Records from a collection
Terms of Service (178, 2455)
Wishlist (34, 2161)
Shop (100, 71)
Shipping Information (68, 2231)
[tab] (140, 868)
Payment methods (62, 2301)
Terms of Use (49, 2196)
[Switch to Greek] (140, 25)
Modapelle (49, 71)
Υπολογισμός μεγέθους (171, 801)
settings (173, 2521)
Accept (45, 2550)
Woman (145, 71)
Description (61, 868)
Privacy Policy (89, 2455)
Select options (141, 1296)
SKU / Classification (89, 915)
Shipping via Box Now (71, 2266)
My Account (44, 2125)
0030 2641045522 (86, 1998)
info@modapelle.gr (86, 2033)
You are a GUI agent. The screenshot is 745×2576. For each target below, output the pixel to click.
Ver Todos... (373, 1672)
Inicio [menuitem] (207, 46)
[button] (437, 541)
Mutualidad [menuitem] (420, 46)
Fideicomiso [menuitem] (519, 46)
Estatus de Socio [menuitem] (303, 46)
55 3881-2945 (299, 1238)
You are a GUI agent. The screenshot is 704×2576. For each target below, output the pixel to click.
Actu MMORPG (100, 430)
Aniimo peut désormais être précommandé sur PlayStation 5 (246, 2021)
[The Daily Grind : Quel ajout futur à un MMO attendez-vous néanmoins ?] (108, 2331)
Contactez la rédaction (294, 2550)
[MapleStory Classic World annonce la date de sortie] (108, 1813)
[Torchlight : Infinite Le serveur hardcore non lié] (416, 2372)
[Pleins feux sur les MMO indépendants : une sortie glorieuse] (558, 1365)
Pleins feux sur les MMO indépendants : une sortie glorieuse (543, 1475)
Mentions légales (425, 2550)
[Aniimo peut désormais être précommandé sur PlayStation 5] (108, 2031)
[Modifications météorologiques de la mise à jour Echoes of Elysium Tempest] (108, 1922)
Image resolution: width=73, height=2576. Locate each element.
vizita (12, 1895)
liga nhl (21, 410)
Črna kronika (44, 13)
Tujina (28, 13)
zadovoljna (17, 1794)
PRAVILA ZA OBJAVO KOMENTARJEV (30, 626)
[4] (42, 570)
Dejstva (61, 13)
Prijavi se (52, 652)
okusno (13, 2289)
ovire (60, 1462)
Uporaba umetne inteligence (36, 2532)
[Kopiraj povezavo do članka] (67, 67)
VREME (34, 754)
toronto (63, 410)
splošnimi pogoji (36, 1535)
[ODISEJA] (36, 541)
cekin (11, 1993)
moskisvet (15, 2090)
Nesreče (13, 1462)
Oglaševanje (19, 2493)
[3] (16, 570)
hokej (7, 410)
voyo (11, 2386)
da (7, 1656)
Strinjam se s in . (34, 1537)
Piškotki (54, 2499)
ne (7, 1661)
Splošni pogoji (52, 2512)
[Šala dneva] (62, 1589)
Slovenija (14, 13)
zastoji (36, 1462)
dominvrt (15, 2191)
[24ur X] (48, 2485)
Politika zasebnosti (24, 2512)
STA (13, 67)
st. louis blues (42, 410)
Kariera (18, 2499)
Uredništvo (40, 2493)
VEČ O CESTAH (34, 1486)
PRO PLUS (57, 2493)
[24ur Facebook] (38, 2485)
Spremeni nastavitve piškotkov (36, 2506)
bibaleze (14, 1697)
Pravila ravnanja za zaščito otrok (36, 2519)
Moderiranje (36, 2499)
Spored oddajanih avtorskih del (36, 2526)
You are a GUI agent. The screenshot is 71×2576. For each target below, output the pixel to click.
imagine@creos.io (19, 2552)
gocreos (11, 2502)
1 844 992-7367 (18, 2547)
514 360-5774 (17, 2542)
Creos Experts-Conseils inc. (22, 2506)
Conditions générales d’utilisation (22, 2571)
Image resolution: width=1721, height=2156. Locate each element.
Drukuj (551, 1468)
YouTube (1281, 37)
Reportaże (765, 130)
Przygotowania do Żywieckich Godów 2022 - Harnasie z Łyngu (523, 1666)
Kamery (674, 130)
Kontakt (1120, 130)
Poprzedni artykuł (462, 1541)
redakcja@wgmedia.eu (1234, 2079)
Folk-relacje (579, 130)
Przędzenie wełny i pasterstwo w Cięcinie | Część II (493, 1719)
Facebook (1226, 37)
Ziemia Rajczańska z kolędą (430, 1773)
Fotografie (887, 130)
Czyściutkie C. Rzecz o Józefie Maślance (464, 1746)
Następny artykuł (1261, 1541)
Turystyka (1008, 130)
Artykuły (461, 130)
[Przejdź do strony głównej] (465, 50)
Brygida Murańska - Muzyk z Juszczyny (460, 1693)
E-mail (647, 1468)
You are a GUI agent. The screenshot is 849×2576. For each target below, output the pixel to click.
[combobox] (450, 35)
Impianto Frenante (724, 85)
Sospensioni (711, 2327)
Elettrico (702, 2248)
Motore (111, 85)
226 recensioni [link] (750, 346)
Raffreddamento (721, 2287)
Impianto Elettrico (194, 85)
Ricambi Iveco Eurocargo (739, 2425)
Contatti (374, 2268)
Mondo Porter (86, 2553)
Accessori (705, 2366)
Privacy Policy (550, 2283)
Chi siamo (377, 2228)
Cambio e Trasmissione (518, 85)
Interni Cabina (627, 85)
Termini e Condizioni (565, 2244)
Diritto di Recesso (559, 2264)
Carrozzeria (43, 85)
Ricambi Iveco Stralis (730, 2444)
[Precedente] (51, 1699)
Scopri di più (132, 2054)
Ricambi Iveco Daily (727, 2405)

- **TASK BRIEF**
Scan the records above for the word "output". Show each line in which it appears.

- **SOLUTION FOR THIS TASK**
You are a GUI agent. The screenshot is 745×2576. For each target below, output the pixel to click.
You are a GUI agent. The screenshot is 704×2576. For each target below, output the pixel to click.
You are a GUI agent. The screenshot is 71×2576. For each target below, output the pixel to click.
You are a GUI agent. The screenshot is 849×2576. For each target below, output the pixel to click.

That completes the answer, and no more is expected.